- [Text provided]

Clicking through a translucent window: using X11 input shapes

It happened again: someone sent me a JPEG file with an image of a topo map, with a hiking trail and interesting stopping points drawn on it. Better than nothing. But what I really want on a hike is GPX waypoints that I can load into OsmAnd, so I can see whether I'm still on the trail and how to get to each point from where I am now.

My PyTopo program lets you view the coordinates of any point, so you can make a waypoint from that. But for adding lots of waypoints, that's too much work, so I added an "Add Waypoint" context menu item -- that was easy, took maybe twenty minutes. PyTopo already had the ability to save its existing tracks and waypoints as a GPX file, so no problem there.

[transparent image viewer overlayed on top of topo map] But how do you locate the waypoints you want? You can do it the hard way: show the JPEG in one window, PyTopo in the other, and do the "let's see the road bends left then right, and the point is off to the northwest just above the right bend and about two and a half times as far away as the distance through both road bends". Ugh. It takes forever and it's terribly inaccurate.

More than once, I've wished for a way to put up a translucent image overlay that would let me click through it. So I could see the image, line it up with the map in PyTopo (resizing as needed), then click exactly where I wanted waypoints.

I needed two features beyond what normal image viewers offer: translucency, and the ability to pass mouse clicks through to the window underneath.

A translucent image viewer, in Python

The first part, translucency, turned out to be trivial. In a class inheriting from my Python ImageViewerWindow, I just needed to add this line to the constructor:

    self.set_opacity(.5)

Plus one more step. The window was translucent now, but it didn't look translucent, because I'm running a simple window manager (Openbox) that doesn't have a compositor built in. Turns out you can run a compositor on top of Openbox. There are lots of compositors; the first one I found, which worked fine, was xcompmgr -c -t-6 -l-6 -o.1

The -c specifies client-side compositing. -t and -l specify top and left offsets for window shadows (negative so they go on the bottom right). -o.1 sets the opacity of window shadows. In the long run, -o0 is probably best (no shadows at all) since the shadow interferes a bit with seeing the window under the translucent one. But having a subtle .1 shadow was useful while I was debugging.

That's all I needed: voilà, translucent windows. Now on to the (much) harder part.

- [Task set]
**A)** Answer these questions from the article on clicking through a translucent window:
(i) Into which app does the writer want to load GPX waypoints?
(ii) What line was added to the constructor to make the image viewer translucent?
(iii) In the xcompmgr command, what does the -c option specify?
**B)** Carry on the article about clicking through a translucent window, starting right after its final sentence.

- [Record extracts]
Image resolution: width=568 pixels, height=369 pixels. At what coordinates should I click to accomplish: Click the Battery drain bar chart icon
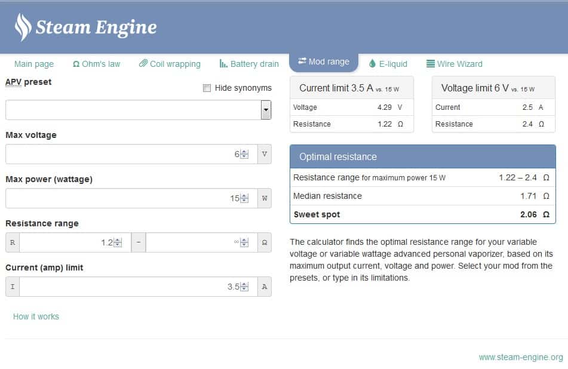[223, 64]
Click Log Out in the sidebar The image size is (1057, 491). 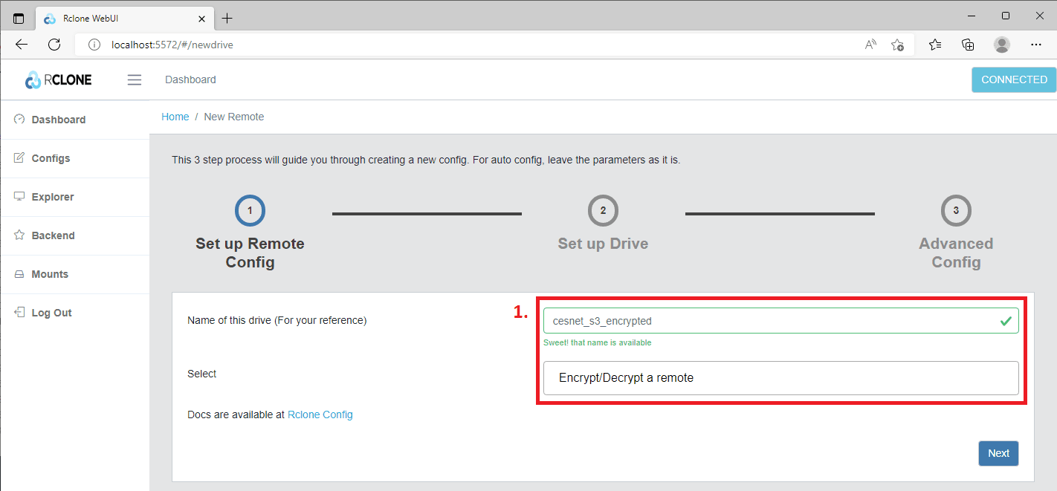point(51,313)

---

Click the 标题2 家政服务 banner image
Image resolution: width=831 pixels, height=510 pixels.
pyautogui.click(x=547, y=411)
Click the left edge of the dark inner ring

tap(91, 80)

...

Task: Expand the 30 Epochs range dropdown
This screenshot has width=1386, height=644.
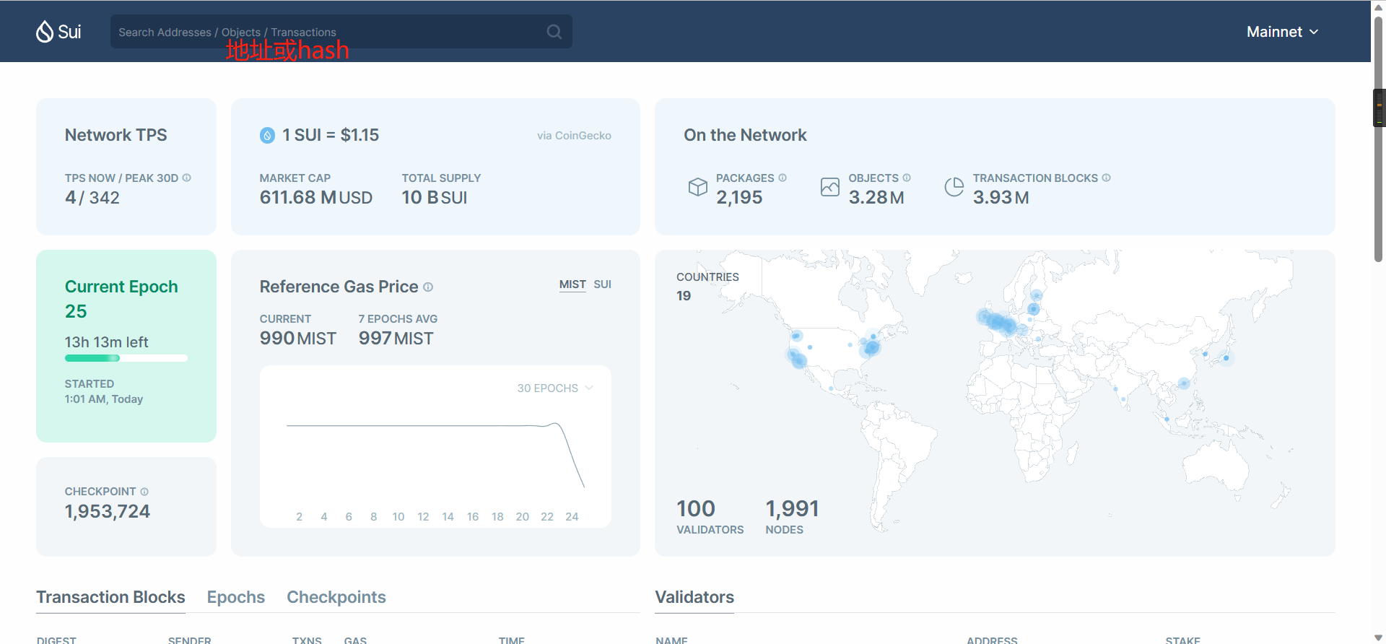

- [Responses in order]
**A)**
(i) OsmAnd
(ii) self.set_opacity(.5)
(iii) Client-side compositing

**B)**
A click-through window, in C

X11 has something called the SHAPE extension, which I experimented with once before to make a silly program called moonroot. It's also used for the familiar "xeyes" program. It's used to make windows that aren't square, by passing a shape mask telling X what shape you want your window to be. In theory, I knew I could do something like make a mask where every other pixel was transparent, which would simulate a translucent image, and I'd at least be able to pass clicks through on half the pixels.

But fortunately, first I asked the estimable Openbox guru Mikael Magnusson, who tipped me off that the SHAPE extension also allows for an "input shape" that does exactly what I wanted: lets you catch events on only part of the window and pass them through on the rest, regardless of which parts of the window are visible.

Knowing that was great. Making it work was another matter. Input shapes turn out to be something hardly anyone uses, and there's very little documentation.

In both C and Python, I struggled with drawing onto a pixmap and using it to set the input shape. Finally I realized that there's a call to set the input shape from an X region. It's much easier to build a region out of rectangles than to draw onto a pixmap.

I got a C demo working first. The essence of it was this:

    if (!XShapeQueryExtension(dpy, &shape_event_base, &shape_error_base)) {
        printf("No SHAPE extension\n");
        return;
    }

    /* Make a shaped window, a rectangle smaller than the total
     * size of the window. The rest will be transparent.
     */
    region = CreateRegion(outerBound, outerBound,
                          XWinSize-outerBound*2, YWinSize-outerBound*2);
    XShapeCombineRegion(dpy, win, ShapeBounding, 0, 0, region, ShapeSet);
    XDestroyRegion(region);

    /* Make a frame region.
     * So in the outer frame, we get input, but inside it, it passes through.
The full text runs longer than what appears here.